Search code examples
javafile-writing

FileWriter somehow write in chinese


Please help me with this problem. I'm trying to write a code that read a .txt file and then it would count the frequencies of each letter in the file. This is what I came up with :

public static void charCount(String file) throws IOException {
        FileReader fr = new FileReader(file);
        BufferedReader br = new BufferedReader(fr);

        int[] count = new int[26];
        String line;
        while ((line = br.readLine()) != null) {
            line = line.toUpperCase();
            char[] characters = line.toCharArray();
            for (int i = 0; i < line.length(); i++) {
                if ((characters[i] >='A') && (characters[i] <='Z')) {
                    count[characters[i] - 'A']++;
                }
            }
        }
        File file2 = new File("D:/Project/Aufgabe/Winter_2019/frequency.txt");
        file2.createNewFile();
        FileWriter fw = new FileWriter(file2);
        for (int i = 0; i < 26; i++) {
            fw.write(((char)(i + 'A')) + ": " + count[i]);
        }
        fw.close();
        br.close();
    }

When I tried to print the result in the console with System.out.println(), it gives out these results:

A: 15
B: 4
C: 9
D: 10
E: 2
F: 1
G: 0
H: 3
I: 5
J: 6
K: 3
L: 0
M: 2
N: 7
O: 3
P: 1
Q: 1
R: 0
S: 4
T: 0
U: 2
V: 0
W: 5
X: 0
Y: 1
Z: 0

Which is what I want. But when I tried to write it in a file, it gives it these results in the .txt file:

㩁ㄠ䈵›䌴›䐹›〱㩅㈠㩆ㄠ㩇〠㩈㌠㩉㔠㩊㘠㩋㌠㩌〠㩍㈠㩎㜠㩏㌠㩐ㄠ㩑ㄠ㩒〠㩓㐠㩔〠㩕㈠㩖〠㩗㔠㩘〠㩙ㄠ㩚〠

I'm still new to java, so a help would be much appreciated.


Solution

  • While there are a couple of things about your program that can be improved, none of them are the reason why you see chinese characters. In fact your program seems to work just fine and the resulting file actually contains the text you've seen when trying it with System.out.println.

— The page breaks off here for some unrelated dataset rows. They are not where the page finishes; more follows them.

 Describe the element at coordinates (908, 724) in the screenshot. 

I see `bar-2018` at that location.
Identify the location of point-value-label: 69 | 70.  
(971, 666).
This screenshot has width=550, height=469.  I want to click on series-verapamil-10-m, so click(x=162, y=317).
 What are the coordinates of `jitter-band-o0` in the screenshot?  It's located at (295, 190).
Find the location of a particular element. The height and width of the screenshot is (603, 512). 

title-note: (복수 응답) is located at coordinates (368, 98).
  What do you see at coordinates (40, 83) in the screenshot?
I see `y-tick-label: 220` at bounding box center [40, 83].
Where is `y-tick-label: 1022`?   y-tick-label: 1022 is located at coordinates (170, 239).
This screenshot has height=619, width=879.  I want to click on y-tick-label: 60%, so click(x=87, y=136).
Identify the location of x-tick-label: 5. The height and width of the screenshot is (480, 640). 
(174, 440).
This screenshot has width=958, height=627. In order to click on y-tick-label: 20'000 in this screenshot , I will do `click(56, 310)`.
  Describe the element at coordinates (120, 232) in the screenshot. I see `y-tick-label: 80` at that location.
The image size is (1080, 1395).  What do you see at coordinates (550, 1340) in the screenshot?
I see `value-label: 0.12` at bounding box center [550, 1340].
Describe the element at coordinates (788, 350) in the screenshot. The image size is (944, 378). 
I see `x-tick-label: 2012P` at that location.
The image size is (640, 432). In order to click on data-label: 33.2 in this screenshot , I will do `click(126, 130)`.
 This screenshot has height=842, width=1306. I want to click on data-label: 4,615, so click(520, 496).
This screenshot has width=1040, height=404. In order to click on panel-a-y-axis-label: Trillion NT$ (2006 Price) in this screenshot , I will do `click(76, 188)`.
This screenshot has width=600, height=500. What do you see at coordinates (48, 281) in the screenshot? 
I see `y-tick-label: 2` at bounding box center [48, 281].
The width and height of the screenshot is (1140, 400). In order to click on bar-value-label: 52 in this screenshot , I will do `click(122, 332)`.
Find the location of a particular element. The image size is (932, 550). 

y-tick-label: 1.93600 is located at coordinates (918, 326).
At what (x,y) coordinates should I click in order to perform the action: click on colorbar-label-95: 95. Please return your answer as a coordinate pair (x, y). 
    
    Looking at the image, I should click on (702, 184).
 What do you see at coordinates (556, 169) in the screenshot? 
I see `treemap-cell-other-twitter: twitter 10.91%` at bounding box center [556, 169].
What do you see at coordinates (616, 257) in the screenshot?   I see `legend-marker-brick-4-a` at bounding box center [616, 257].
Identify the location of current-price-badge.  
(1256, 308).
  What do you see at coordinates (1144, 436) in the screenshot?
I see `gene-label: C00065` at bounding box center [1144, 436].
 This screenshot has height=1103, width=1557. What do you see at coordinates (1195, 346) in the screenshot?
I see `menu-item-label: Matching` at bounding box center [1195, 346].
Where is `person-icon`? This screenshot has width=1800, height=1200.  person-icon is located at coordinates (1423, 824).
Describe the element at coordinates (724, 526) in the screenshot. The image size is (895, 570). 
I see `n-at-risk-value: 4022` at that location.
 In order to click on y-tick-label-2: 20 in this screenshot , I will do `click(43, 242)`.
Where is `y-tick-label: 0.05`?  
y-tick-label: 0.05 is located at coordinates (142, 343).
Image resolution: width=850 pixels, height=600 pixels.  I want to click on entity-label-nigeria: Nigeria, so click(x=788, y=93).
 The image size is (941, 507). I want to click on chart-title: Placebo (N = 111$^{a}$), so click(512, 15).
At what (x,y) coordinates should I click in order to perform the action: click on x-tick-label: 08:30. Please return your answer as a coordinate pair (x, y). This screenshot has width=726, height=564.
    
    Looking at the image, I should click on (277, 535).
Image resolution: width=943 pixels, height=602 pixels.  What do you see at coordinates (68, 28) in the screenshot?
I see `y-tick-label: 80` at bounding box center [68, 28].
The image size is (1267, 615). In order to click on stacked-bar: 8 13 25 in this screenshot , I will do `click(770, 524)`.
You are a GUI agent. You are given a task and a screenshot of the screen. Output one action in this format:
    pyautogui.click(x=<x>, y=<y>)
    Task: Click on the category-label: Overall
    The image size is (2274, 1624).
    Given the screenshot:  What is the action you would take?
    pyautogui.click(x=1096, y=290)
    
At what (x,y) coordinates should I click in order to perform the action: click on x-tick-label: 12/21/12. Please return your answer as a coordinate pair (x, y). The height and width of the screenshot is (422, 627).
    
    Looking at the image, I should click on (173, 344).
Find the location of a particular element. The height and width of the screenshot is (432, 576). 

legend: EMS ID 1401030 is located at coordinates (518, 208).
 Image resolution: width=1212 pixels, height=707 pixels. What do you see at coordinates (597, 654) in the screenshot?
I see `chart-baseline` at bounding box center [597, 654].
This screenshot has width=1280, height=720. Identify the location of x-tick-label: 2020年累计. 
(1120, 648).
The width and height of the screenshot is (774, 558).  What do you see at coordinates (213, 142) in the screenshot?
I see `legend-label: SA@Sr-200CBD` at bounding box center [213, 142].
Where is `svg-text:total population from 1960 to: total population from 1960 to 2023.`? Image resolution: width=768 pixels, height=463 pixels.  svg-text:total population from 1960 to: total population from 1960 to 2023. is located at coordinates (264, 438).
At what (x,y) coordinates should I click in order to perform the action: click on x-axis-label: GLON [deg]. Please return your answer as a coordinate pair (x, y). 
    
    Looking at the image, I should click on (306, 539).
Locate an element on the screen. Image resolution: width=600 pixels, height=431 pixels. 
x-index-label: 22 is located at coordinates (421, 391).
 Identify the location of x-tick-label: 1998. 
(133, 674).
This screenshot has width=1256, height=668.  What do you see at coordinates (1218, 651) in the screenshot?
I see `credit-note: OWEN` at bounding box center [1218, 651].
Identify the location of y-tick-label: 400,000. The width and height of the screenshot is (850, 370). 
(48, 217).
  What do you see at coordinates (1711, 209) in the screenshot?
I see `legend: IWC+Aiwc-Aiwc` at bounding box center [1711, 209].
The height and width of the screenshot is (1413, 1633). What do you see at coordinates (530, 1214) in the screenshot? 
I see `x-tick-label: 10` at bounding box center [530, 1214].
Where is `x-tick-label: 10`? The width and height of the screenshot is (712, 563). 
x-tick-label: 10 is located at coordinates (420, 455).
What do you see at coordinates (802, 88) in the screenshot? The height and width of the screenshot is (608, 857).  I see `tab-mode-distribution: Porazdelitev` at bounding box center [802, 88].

    I've copied your output example, pasted it into a new file using Notepad and after saving, had a look at the file using a HEX-editor (here HxD). The hex data started like this: FF FE 41 3A 20 31 35 42... which "translates" to ÿþA: 15B.... That's exactly your expected result plus a BOM (Byte Order Marker) that was created by Notepad while saving the file and is therefor not part of the original data.

    So why do you see the strange result? Reason is not your program but the text viewer you're using. Many of these try to do a an educated guess if the file misses a BOM to decide if (in case of Windows Notepad) a file should be read with cp1252 (Windows Latin-1), UTF-8 or Unicode/UTF-16. There are different algorithms so it's hard to say why your viewer decided that this might be UTF-16 but that's the way it is ;-)

    I have a guess and a fix for your problem might be to change

    fw.write(((char)(i + 'A')) + ": " + count[i]);
    

    to

    fw.write(((char)(i + 'A')) + ": " + count[i] + "\r\n");
    

    Alternatively write the file using a charset that includes a BOM, e.g. UTF-8 or UTF-16. With Java 11 you can do that with FileWriter directly (there is a new constructor that allows to set that), if you have to use an older version of Java, you need to use OutputStreamWriter:

    OutputStreamWriter fw = new OutputStreamWriter(new FileOutputStream(file2), "UTF8");
    

    Also: Check your text viewer if the "Open File"-dialog allows you to specify the Charset explicitly, Notepad on a german Windows system calls the Option "Codierung" and "ANSI" is "cp1252" (the charset your Java Virtual Machine should have used when using FileWriter without specific charset).